If more are encouraged to act, then maybe there are a few less of these incidents popping up because people realize they might get kicked out.

And those of us complaining about parents bringing their babies, toddlers and the like to 9pm and later showings of R rated movies just hate kids? No. We just recognize an almost 100% guaranteed disruption to the movie that the parents selfishly brought with them. My wife and I both love kids. Part of loving kids leads to not wanting to see selfish parents drag them to movies they have no business seeing and expose them to folks that will be angry at the source of the noise almost as much as the parents that brought them. Part of loving kids, also, leads to knowing how they're likely to react in those environments.

Anonymous said...

Sebastian,

Thanks for setting us straight. You're right, we shouldn't complain.

Your complaints about our complaints will make us all better movie goers and parents.

Thanks again!!

Unknown said...

What I said is this: people who complain here usually don't complain at the movies.
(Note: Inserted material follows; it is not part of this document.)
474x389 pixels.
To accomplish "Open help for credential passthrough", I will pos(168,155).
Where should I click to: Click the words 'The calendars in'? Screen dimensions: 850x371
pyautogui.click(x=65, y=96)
If only half of those who pee their pants when a kid is loud and/or in the wrong place at the wrong time stood up and talked to the parents or to a manager of the cinema, then things would actually change. That's what I believe.

Commenting anonymous and then without signature about it kind of proves my point. As long as nobody can track you and take you into account for your whining, nothing will change.

wv: pious - oh the irony :-)

SailorCallie said...

Hey, Ken! Here's an article from my hometown NBC affiliate about a movie-going incident that happened in Southern California:

http://www.woai.com/news/local/story/Man-stabbed-in-neck-with-meat-thermometer-at/4vkfBTEOnEu4qkLl47cvrA.cspx?rss=68

Talk about just plain rude.

A Cunning Stunt said...

I know this post is ancient, but I am compelled to add my two cents:

No, I will not "just move down a few seats" so you and your entourage can sit together. I got here first, which means I got to choose the seat I wanted. If you desire the same luxury, you and your 20 idiot friends need to show up earlier next time. Until then, tough nuts.

Anonymous said...

Omg...I can so relate. I can't stand people like that...they arrive late and sit RIGHT in front of you when there are so many more choices...like maybe one row down or two rows down...even three rows down...all those seats are free but nope...they have to awkwardly sit right in front of you...I think they just want our attention...even though it is negative...ugh!